A screenshot of the entrance to the Toronto Star at 1 Yonge St. in Toronto.
The entrance to the Toronto Star at 1 Yonge St. in Toronto. Credit: Google Maps Credit: Google Maps

The Toronto Star once sent Ernest Hemingway to cover war, Nathan Cohen to cover the arts, Peter C. Newman to cover politics, Milt Dunnell to cover sports, Michelle Landsberg to cover social justice and Gordon Sinclair and Duncan Macpherson to cover everyday life.

It’s fair to say those days of greatness are over and we will never see their like again. The owner of the newspaper they wrote for wants to abandon 131 years of proud independence and latch his destiny to a right-wing newspaper empire that has never made money and has probably fired more journalists than any owner in Canadian history.

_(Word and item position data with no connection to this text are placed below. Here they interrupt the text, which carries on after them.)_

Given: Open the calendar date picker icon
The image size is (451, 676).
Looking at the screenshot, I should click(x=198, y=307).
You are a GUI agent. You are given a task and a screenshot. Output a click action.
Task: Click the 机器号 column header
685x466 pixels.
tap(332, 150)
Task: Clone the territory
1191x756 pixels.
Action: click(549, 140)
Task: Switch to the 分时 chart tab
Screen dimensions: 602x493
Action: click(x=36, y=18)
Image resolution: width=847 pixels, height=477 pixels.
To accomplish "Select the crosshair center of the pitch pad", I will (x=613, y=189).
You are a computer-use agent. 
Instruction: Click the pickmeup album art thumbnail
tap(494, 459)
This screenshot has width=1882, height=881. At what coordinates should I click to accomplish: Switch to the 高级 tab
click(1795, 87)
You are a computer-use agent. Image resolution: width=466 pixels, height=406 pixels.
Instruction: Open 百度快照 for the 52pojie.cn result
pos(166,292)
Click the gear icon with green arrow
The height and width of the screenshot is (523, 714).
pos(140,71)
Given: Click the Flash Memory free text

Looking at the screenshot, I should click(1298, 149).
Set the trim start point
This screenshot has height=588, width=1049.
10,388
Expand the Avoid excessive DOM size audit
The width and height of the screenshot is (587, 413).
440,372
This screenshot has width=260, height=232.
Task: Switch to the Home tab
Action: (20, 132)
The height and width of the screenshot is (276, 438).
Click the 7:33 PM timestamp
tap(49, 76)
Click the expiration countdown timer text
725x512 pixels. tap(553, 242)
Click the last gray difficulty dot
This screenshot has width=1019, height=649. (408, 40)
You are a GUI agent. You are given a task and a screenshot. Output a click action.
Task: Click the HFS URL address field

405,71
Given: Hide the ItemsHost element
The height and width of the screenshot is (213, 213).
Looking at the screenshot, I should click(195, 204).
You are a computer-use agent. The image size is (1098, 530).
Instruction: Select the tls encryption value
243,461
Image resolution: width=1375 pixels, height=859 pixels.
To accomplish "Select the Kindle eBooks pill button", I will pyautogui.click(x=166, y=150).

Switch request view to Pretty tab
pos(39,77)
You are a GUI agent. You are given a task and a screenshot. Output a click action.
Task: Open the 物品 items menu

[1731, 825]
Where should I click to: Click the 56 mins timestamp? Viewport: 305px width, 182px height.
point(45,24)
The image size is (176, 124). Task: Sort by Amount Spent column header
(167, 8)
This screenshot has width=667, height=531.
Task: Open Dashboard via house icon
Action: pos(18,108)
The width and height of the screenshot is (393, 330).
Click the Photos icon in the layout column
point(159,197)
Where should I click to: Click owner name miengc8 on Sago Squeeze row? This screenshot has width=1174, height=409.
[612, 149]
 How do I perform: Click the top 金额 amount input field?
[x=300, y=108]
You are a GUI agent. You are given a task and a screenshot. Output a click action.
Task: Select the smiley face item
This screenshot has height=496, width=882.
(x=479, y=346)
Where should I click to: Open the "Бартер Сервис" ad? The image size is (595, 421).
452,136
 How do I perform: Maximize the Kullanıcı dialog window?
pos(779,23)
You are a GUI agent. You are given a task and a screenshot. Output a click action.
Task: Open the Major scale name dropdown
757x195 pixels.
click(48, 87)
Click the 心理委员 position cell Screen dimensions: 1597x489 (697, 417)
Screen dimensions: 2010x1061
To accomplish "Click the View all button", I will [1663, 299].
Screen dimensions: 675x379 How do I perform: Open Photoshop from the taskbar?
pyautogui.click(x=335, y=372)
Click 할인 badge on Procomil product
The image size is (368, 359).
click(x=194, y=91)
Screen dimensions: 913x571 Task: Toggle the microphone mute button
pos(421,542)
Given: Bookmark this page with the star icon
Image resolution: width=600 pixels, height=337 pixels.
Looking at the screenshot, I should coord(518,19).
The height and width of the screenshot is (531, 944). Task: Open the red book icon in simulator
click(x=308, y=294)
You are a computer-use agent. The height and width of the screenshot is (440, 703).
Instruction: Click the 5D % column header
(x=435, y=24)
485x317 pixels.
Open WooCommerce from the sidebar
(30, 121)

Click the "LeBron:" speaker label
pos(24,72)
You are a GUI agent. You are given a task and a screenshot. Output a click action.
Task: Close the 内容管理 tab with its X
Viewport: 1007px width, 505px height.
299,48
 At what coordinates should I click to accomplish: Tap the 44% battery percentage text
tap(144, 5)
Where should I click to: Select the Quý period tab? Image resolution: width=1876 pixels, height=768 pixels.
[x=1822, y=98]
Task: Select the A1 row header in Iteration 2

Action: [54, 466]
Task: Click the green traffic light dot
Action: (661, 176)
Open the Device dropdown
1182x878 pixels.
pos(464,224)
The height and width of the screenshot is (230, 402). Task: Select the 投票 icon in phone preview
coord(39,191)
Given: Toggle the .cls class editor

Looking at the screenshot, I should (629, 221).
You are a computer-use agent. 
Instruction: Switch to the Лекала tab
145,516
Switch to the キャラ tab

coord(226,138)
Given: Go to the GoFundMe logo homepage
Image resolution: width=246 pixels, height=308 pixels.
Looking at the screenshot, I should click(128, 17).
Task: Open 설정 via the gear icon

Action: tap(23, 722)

There is much we do not know about the merger negotiations announced this week between Nordstar Capital, which owns the Star, and Postmedia Canada Corp., which owns just about every other big-city daily in the country including the right-wing National Post.

All we know for sure is the reason for it. Both sides agree that the Canadian newspaper industry is “at extreme risk” and facing “existential debt.”

The key to what happens now seems to be that debt: the debt that is drowning Postmedia and the debt or equity that Nordstar is willing to put up for auction.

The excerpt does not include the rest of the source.